AUFGABEN
1. Welchen Weg nennt Thallius im Forenthread über die Absicherung eines Java-Backends als den einfachsten?
2. Schreibe aus dem Forenthread über die Absicherung eines Java-Backends den Abschnitt ab, der bei den Worten "- Der erfahrere" beginnt und nach den Worten "Frontendapplikation kann kommunizieren." endet.
3. Setze den Forenthread über die Absicherung eines Java-Backends an der Stelle fort, an der er aufhört.

··· TEXT

# Java Applikation als Backend (REST) absichern



## danielmaann (21. Jul 2017)

Hallo zusammen

Gestern hatte ich ein Gespräch mit einem erfahrenen Entwickler im Betrieb. Ich selbst arbeite als Softwareentwickler mit Java und anderen Technologien. Nun kam das Thema auf "Backend absichern". Es istz schwer zu erklären wie es gemeint ist, jedoch versuche ich es mit beispielen.

Es ist so:
- Mein Wissensstand war:
Wenn man eine Frontenedapplikation hat welche mit einem Backend komuniziert über die URL (via REST) kann man diese Frontendapplikation entschüsseln und man sieht die Backendurl.
Nun kann in diesem Fall dieser mit dem Endpoint mit dem Browser, oder Postman oder was auch sonst über diese REST Schnittstelle kommunizieren. Auch wenn ich im Backend ein Token habe, kann es halt denselben Token vewenden und als Header mit geben.

- Der erfahrere Entwickler sagte:
Dies ist so, aber dies ist nicht abgesichert. Man kann wie eine Sicherung über die Backend applikation legen, welche ein verschlüsseltes Token mit gibt, somit ist das dann unmöglich. Und nur die Frontendapplikation kann kommunizieren.

Nun frage ich mich, wieso sollte man diesen verschlüsselten Token auch nicht nehmen können und diesen mit Postman oder so mit geben? Wie funktioniert das? Gibt es dafür Frameworks oder Libraries?

Kann mir jemand das besser erklären?


----------



## Thallius (21. Jul 2017)

Am einfachsten indem du den verschlüsselten Token abhängig machst von einem Login am Frontend. Sprich, der User der Frontend Applikation muss einen Login eingeben um sich mit dem Backend verbinden zu können.

Gruß

Claus


----------



## danielmaann (21. Jul 2017)

Thallius hat gesagt.:


> Am einfachsten indem du den verschlüsselten Token abhängig machst von einem Login am Frontend. Sprich, der User der Frontend Applikation muss einen Login eingeben um sich mit dem Backend verbinden zu können.

······
··· QUELLENAUSZUG

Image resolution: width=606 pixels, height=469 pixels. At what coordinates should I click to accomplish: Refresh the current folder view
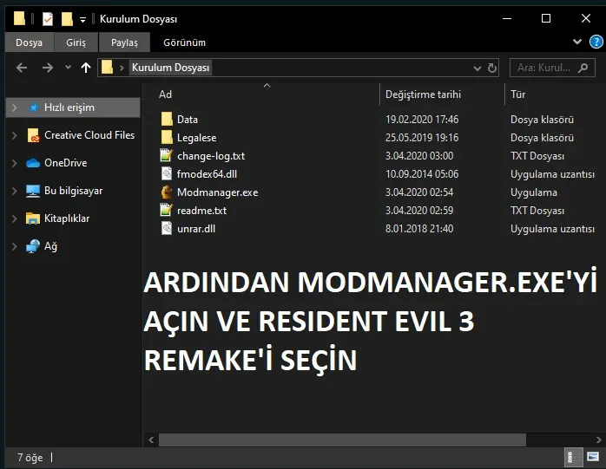click(x=492, y=68)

······

ANTWORTEN DER REIHE
1. Den verschlüsselten Token von einem Login am Frontend abhängig zu machen, sodass der User der Frontend-Applikation sich anmelden muss, um sich mit dem Backend verbinden zu können.

2.
- Der erfahrere Entwickler sagte:
Dies ist so, aber dies ist nicht abgesichert. Man kann wie eine Sicherung über die Backend applikation legen, welche ein verschlüsseltes Token mit gibt, somit ist das dann unmöglich. Und nur die Frontendapplikation kann kommunizieren.

3.
> 
> Gruß
> 
> Claus


Verstehe ich das richtig, das in diesem Fall dieses Token jedesmal mitgesendet wird und somit wie eingeloggt wird jedesmal... aber dieses token kann man ja auch kopieren und dann via Postman verwenden


----------



## mrBrown (21. Jul 2017)

danielmaann hat gesagt.:


> Wenn man eine Frontenedapplikation hat welche mit einem Backend komuniziert über die URL (via REST) kann man diese Frontendapplikation entschüsseln und man sieht die Backendurl.
> Nun kann in diesem Fall dieser mit dem Endpoint mit dem Browser, oder Postman oder was auch sonst über diese REST Schnittstelle kommunizieren. Auch wenn ich im Backend ein Token habe, kann es halt denselben Token vewenden und als Header mit geben.


Was ist denn daran das Problem? In den meisten Fällen ist es völlig irrelevant, welcher Client genutzt wird - und in den anderen Fällen ist häufig das Backend nicht sicher genug gegen invalide Eingaben, dass sollte aber Backendseitig gelöst werden, nicht Clientseitig.




Thallius hat gesagt.:


> Am einfachsten indem du den verschlüsselten Token abhängig machst von einem Login am Frontend. Sprich, der User der Frontend Applikation muss einen Login eingeben um sich mit dem Backend verbinden zu können.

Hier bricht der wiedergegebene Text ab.